A 58-year-old-man presented to the emergency unit with abdominal pain and fever for three days. He had no history of nausea or vomiting. The abdominal examination revealed a minimally distended abdomen with tenderness in the right lower quadrant (RLQ). At palpation, there was no rebound tenderness or defence. Laboratory findings revealed inflammation and a high white blood cell count, predominantly neutrophils.

Contrast enhanced CT examination of the abdomen shows a 12cm, oval-shaped, low-attenuation cystic lesion (21 HU) with mural curvilinear calcifications (Figure 1, AM), contiguous with the distal appendix in the RLQ (Figure 2, A). A breach (Figure 1, arrow) is observed in the anterior aspect of the wall as well as an adjacent small fluid-like collection (Figure 1, asterisk) with no significant difference in density between this feature and the principal mass (19 HU). Moderate periappendiceal fat stranding is also seen (Figure 1, arrowhead).

Figure 1 
Figure 2 

Based on these findings the diagnosis of a probably ruptured appendiceal mucocele (AM) was made. Surgery revealed the presence of greyish white gelatinous material into the peritoneal cavity confirming the diagnosis of rupture of a mucocele. Open laparotomy was chosen in order to minimize trauma and avoid further spilling of mucus. The gelatinous material was removed and the mucocele of the appendix was resected.

Comment

AM is a progressive dilatation of the appendix from intraluminal accumulation of mucoid substance [1]. It may be a benign or malignant process. There are four histological types, including a simple mucocele or retention cyst and mucoceles associated with mucosal hyperplasia, mucinous cystadenoma and cystadenocarcinoma of the appendix. The worst complication of AM is pseudomyxoma peritonei (PMP), which is characterized by peritoneal dissemination and implantation of mucin-producing epithelial cells on the peritoneum and mucus accumulation within the peritoneal cavity, often leading to adhesions, fistula formations and intestinal obstruction. In such a case percutaneous aspiration biopsy is contraindicated. Therefore, open laparotomy is preferred to laparoscopic approaches in order to reduce the possibility of iatrogenic rupture and peritoneal contamination during resection [1].

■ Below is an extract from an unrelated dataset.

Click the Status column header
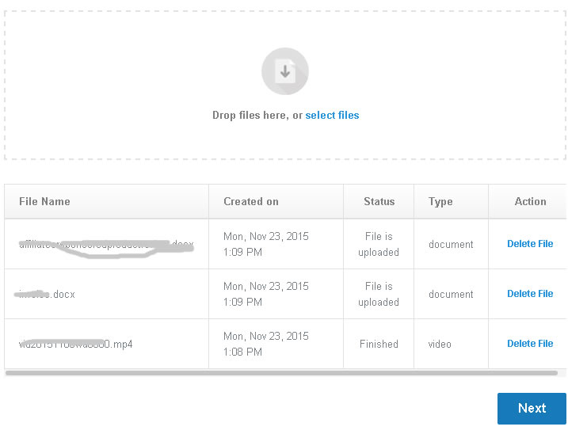This screenshot has width=568, height=438. point(379,202)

PMP is difficult to treat and carries an uncertain prognosis, whether the mucocele originates from benign or malignant disease. CT is considered as the most accurate method of diagnostics and can be used to discover the signs specific to mucocele with a high accuracy (i.e., appendix lumen more than 1.3cm in size, cystic dilatation, relation with the base of the cecum and wall calcifications).

In our case, the histopathological examination confirmed the diagnosis of low-grade appendiceal mucinous neoplasm (mucinous cystadenoma). A specimen of the intra peritoneal mucus showed no evidence for presence of epithelial cells. The patient was referred to a specialised centre to perform further follow-up.

Although a mucocele is encountered in less than 0.5% of patients undergoing appendectomy, accurate preoperative diagnosis is important as it may reduce the possibility of rupture and peritoneal contamination during resection. It is the responsibility of the radiologist to alert the surgeon on the presence of such an entity before surgery.

Competing Interests

The authors declare that they have no competing interests.